Problema a resolver: Pasa a una lista numerada las filas que van desde la que contiene "Click the Speed" hasta la que contiene "Action: 467,69", ambas incluidas, y deja fuera las que estén en blanco.

Información proporcionada:

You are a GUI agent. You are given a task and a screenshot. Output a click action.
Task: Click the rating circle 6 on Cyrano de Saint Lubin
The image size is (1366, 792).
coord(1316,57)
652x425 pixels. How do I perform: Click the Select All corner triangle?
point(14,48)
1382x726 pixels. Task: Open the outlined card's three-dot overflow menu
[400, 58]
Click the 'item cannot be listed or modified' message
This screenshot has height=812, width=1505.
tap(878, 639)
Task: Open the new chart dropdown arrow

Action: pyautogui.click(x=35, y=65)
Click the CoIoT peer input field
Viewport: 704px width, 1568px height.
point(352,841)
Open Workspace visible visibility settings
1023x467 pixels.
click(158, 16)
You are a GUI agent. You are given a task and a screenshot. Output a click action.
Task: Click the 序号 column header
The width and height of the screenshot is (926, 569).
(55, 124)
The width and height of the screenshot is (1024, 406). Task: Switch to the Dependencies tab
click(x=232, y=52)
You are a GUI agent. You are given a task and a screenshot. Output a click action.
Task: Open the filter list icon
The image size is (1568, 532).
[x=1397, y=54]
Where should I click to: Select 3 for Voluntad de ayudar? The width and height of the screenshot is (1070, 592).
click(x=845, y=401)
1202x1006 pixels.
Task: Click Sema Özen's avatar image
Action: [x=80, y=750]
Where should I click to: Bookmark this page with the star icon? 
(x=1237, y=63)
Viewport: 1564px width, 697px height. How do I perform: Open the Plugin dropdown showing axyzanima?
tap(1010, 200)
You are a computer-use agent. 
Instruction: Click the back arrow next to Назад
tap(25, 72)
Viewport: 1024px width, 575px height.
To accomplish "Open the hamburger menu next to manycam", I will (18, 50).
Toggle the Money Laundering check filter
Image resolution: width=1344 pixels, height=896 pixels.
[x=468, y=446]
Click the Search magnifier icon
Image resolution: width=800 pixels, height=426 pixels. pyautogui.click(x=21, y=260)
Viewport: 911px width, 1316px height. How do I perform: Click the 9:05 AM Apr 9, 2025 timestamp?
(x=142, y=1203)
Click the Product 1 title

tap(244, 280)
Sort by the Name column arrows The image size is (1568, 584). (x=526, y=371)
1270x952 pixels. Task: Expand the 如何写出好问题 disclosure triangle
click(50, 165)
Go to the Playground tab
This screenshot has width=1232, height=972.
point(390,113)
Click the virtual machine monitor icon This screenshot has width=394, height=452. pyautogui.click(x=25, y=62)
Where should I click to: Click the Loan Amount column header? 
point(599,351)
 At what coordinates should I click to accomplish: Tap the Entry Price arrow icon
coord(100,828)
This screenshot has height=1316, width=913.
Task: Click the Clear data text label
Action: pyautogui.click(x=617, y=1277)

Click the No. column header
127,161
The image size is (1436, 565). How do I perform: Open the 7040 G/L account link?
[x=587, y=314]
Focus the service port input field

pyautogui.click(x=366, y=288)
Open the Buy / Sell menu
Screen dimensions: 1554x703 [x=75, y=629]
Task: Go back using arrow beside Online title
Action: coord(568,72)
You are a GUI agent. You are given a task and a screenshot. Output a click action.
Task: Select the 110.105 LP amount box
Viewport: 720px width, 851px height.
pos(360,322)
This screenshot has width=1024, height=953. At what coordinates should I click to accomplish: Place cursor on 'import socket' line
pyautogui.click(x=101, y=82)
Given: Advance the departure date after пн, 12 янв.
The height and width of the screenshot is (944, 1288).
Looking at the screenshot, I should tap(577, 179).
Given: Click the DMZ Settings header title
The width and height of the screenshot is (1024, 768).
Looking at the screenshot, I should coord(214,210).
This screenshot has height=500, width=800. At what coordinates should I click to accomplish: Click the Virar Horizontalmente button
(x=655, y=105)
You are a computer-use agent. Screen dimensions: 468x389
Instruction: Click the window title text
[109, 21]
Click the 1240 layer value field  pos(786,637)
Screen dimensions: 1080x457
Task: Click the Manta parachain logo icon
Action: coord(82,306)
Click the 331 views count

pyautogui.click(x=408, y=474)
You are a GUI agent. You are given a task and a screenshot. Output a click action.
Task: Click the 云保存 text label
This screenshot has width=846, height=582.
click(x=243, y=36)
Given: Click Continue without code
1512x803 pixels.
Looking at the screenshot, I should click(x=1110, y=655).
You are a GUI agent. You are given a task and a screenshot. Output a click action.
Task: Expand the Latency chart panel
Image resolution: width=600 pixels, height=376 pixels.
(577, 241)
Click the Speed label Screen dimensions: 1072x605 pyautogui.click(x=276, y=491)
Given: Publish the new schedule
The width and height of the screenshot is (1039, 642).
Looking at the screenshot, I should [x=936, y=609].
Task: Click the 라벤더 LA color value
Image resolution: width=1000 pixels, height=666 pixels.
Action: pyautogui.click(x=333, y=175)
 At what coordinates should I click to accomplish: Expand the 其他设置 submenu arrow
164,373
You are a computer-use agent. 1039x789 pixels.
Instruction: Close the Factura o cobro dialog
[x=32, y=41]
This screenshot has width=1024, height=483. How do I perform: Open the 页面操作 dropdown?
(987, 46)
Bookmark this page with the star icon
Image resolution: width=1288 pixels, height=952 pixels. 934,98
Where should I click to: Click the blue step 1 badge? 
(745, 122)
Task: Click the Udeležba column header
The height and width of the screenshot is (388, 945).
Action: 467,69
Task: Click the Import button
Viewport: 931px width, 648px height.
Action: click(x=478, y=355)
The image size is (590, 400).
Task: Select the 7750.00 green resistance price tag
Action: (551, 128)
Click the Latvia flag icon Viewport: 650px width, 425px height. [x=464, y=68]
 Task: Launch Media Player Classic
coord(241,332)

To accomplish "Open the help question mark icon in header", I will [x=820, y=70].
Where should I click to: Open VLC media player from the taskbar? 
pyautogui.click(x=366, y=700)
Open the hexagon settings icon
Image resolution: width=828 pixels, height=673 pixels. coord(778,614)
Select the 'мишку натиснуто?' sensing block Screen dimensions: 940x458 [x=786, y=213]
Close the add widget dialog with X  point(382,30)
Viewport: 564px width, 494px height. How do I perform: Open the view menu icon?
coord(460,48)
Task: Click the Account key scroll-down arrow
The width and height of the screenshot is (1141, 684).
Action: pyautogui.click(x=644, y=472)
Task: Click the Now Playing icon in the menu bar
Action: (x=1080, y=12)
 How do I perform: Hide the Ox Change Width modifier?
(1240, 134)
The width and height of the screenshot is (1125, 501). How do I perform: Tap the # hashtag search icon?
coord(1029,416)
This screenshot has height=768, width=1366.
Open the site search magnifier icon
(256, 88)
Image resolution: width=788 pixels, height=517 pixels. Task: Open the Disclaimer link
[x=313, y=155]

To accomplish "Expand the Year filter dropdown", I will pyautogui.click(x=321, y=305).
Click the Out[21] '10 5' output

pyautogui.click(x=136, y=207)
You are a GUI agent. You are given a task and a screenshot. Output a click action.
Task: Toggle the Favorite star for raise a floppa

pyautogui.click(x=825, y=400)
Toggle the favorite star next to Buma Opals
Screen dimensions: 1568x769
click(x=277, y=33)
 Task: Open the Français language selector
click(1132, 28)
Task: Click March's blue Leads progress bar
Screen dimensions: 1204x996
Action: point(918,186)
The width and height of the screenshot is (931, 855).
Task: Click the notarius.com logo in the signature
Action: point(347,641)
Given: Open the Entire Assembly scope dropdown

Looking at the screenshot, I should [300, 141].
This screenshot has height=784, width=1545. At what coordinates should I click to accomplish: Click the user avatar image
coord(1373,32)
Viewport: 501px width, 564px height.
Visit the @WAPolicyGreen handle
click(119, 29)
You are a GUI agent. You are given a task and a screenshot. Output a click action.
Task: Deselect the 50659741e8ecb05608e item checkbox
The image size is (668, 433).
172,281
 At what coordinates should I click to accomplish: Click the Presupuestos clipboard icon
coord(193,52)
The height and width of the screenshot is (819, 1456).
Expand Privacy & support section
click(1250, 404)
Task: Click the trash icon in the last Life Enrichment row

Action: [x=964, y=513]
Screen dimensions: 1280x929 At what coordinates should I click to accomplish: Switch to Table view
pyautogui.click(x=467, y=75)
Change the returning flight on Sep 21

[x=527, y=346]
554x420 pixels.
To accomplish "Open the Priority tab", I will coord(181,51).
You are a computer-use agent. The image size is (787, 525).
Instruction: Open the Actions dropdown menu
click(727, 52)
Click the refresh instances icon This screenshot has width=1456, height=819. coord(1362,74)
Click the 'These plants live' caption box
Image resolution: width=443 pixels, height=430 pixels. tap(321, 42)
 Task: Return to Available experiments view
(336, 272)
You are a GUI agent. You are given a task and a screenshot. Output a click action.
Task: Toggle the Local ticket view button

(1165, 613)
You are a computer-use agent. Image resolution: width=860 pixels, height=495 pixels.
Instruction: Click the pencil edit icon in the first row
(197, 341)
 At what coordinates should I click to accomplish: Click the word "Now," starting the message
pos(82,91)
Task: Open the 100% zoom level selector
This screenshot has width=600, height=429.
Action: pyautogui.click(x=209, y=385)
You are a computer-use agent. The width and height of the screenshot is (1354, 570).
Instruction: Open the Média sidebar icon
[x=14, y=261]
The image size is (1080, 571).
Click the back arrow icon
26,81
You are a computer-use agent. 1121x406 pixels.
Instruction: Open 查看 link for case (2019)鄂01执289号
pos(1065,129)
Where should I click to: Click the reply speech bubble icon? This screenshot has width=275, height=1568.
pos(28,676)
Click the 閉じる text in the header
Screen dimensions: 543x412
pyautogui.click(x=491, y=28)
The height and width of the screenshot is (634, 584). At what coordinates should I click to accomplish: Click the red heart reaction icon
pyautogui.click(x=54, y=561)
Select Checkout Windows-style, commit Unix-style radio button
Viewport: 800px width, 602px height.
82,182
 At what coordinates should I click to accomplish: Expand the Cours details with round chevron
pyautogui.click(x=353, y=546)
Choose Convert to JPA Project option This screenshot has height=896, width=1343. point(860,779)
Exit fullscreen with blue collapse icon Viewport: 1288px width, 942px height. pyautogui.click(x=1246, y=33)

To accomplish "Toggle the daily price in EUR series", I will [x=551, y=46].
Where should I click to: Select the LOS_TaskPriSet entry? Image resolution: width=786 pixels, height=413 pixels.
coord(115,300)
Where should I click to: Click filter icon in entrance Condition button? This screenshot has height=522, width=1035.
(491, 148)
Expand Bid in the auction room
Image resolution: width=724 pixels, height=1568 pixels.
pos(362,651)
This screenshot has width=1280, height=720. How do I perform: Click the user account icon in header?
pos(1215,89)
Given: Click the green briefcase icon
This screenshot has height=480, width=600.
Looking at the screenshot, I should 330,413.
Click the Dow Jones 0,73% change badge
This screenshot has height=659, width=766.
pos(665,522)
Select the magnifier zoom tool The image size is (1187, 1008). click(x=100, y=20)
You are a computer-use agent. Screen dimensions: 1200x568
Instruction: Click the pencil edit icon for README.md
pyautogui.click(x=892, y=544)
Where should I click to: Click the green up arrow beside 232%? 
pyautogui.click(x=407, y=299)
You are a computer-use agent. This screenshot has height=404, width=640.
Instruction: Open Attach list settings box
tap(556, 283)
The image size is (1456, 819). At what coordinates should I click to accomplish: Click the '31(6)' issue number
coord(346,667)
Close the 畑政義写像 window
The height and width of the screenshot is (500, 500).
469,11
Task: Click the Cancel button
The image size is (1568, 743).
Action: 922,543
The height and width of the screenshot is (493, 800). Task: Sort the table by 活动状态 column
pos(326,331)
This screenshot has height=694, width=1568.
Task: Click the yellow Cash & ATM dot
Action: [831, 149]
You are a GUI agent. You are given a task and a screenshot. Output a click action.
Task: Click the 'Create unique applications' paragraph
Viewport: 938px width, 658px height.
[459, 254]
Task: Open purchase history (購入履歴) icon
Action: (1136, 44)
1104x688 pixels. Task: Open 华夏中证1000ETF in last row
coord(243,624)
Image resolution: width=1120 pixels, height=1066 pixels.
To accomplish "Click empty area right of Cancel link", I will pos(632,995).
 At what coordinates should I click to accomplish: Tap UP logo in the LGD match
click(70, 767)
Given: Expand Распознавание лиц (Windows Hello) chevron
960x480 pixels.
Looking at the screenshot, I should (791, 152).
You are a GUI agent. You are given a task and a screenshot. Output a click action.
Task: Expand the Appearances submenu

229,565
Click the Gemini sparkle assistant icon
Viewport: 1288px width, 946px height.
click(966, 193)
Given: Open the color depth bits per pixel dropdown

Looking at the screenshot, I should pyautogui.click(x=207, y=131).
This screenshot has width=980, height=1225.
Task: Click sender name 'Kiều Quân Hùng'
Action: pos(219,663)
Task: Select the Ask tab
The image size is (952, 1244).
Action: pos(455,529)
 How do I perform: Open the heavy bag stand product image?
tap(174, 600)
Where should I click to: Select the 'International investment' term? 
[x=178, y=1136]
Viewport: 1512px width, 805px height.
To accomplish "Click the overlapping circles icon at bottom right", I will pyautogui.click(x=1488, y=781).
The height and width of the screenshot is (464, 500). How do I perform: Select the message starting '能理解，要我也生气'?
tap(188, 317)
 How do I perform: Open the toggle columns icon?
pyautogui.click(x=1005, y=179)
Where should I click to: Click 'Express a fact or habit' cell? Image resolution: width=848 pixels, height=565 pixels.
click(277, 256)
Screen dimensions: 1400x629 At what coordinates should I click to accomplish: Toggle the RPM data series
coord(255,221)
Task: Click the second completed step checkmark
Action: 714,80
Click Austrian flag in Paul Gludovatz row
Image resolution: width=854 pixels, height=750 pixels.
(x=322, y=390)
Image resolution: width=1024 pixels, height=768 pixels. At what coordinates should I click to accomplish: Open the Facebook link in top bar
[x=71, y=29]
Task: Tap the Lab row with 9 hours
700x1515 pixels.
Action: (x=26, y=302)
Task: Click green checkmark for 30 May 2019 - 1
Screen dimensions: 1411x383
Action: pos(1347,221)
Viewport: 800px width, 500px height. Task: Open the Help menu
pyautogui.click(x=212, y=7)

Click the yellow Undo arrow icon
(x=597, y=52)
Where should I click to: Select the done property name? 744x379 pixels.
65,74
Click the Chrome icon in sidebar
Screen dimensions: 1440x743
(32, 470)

Respuesta:
1. Click the Speed label Screen dimensions: 1072x605 pyautogui.click(x=276, y=491)
2. Given: Publish the new schedule
3. The width and height of the screenshot is (1039, 642).
4. Looking at the screenshot, I should [x=936, y=609].
5. Task: Click the 라벤더 LA color value
6. Image resolution: width=1000 pixels, height=666 pixels.
7. Action: pyautogui.click(x=333, y=175)
8.  At what coordinates should I click to accomplish: Expand the 其他设置 submenu arrow
9. 164,373
10. You are a computer-use agent. 1039x789 pixels.
11. Instruction: Close the Factura o cobro dialog
12. [x=32, y=41]
13. This screenshot has width=1024, height=483. How do I perform: Open the 页面操作 dropdown?
14. (987, 46)
15. Bookmark this page with the star icon
16. Image resolution: width=1288 pixels, height=952 pixels. 934,98
17. Where should I click to: Click the blue step 1 badge? 
18. (745, 122)
19. Task: Click the Udeležba column header
20. The height and width of the screenshot is (388, 945).
21. Action: 467,69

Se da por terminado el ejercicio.